Tuesday 28 May 2013

Shared Interest Forum created

My fellow Governors have agreed to my suggestion that there should be a Shared Interest Forum for understanding the clinical performance of the Trust. I will be the facilitator and I and eleven other governors will comprise the group. Governors tend to concentrate on patient experience which of course is very important. However to my mind the critical issue for patients is how good the clinical care is e.g. clinical outcomes,. The latter is not so clear to patients or the public and when I put myself forward for election that is what I promised to concentrate on.

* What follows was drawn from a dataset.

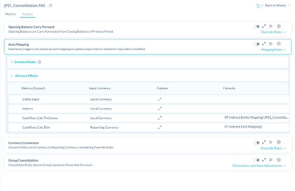
Task: Toggle the Opening Balance Carry Forward switch
Action: pos(257,27)
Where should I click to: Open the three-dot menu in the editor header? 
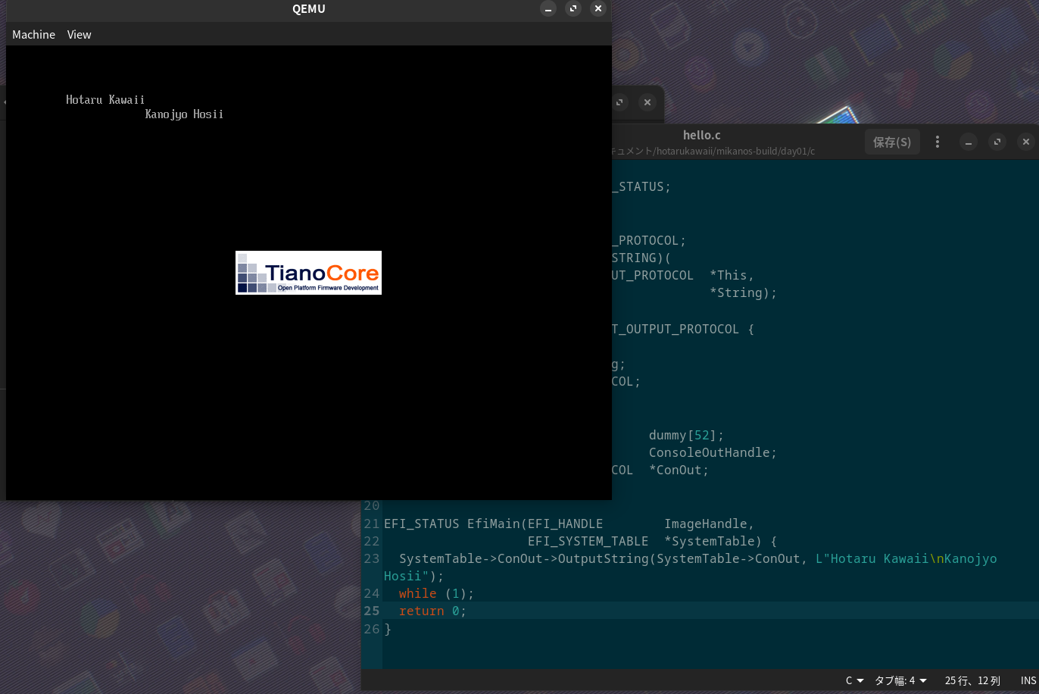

The Forum will be seeking to understand clinical performance by looking to see what clinical standards the Trust sets for itself, from where those atandards derive and what they mean in terms of ambition. We will work to understand to what extent the Trust meets its own standards and how the Trust compares will others in the locality and more widely e.g. nationally. We have decided to start with clinical performance in avoiding venous throboembolism and pressure damage/pressure sores. I will report from time to time on the results.

Monday 13 May 2013

Eye Clinic Update

I was recently briefed by the Ophthalmology team on progress with the Eye Clinic improvements. The Clinic Manager computer system is in place but it was agree that the screens could be better placed and another would be warranted. Also what is displayed is not very clear to patients. They will address both these issues.

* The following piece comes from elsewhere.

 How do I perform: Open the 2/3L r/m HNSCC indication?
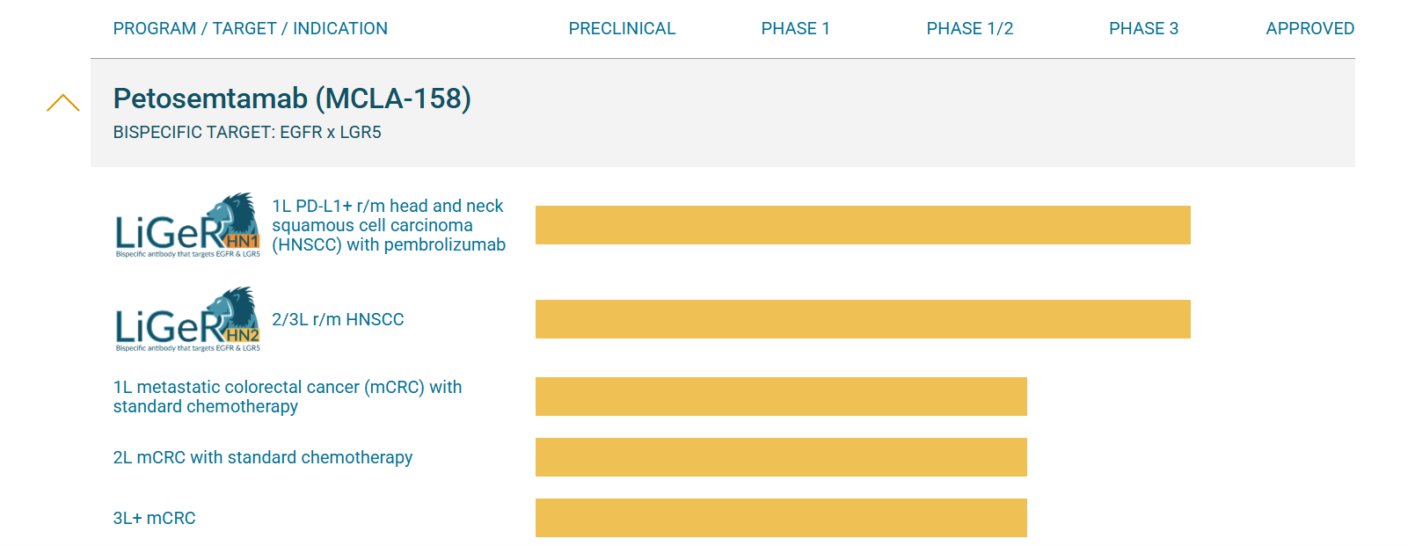pyautogui.click(x=338, y=320)
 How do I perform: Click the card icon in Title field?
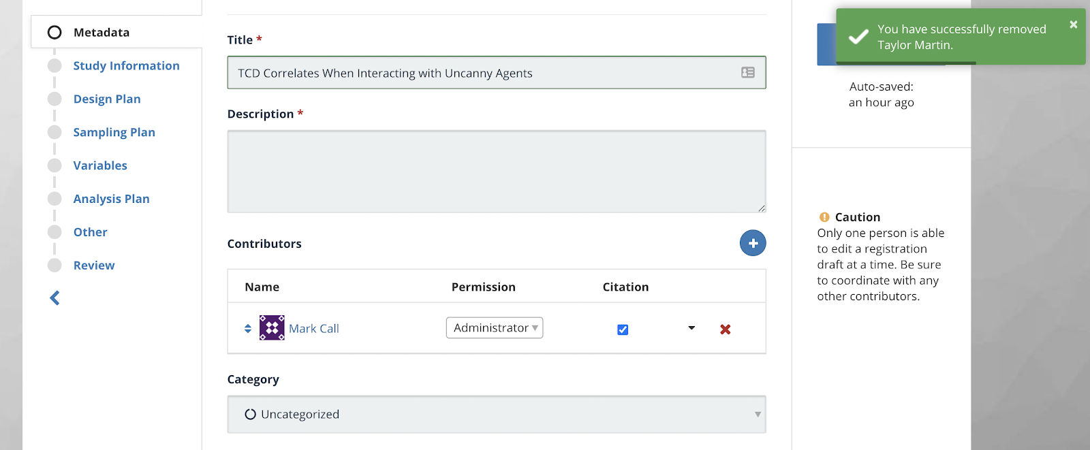click(747, 72)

New staff have now been recruited and the new rooms are in operation. Some extra waiting space has been created. A drinks machine is being installed.

A new system for getting and tracking notes has been implemented with significant improvements albeit I have heard from one patient that it is not perfect.

A 'time and motion' study is underway to identify bottlenecks in patient flow. This will be used to see how to improve the worst aspects of the clinic – extremely variable waiting experience.

By July all improvements which are deemed possible with the current restrictions on space and equipment will have been implemented. A longer term business plan for extensive changes will then be presented to the hospital Board. I have been briefed on its essence and it will, if it comes about, be great for patients.

Finally a weekly one page summary of progress is now being produced and will be handed out to Eye Clinic patients.

I am pleased to say that the team has agreed to include in their deliberations an Eye Clinic patient who I nominated.

So far so good but some way to go which the Board and the Chief Executive both acknowledge.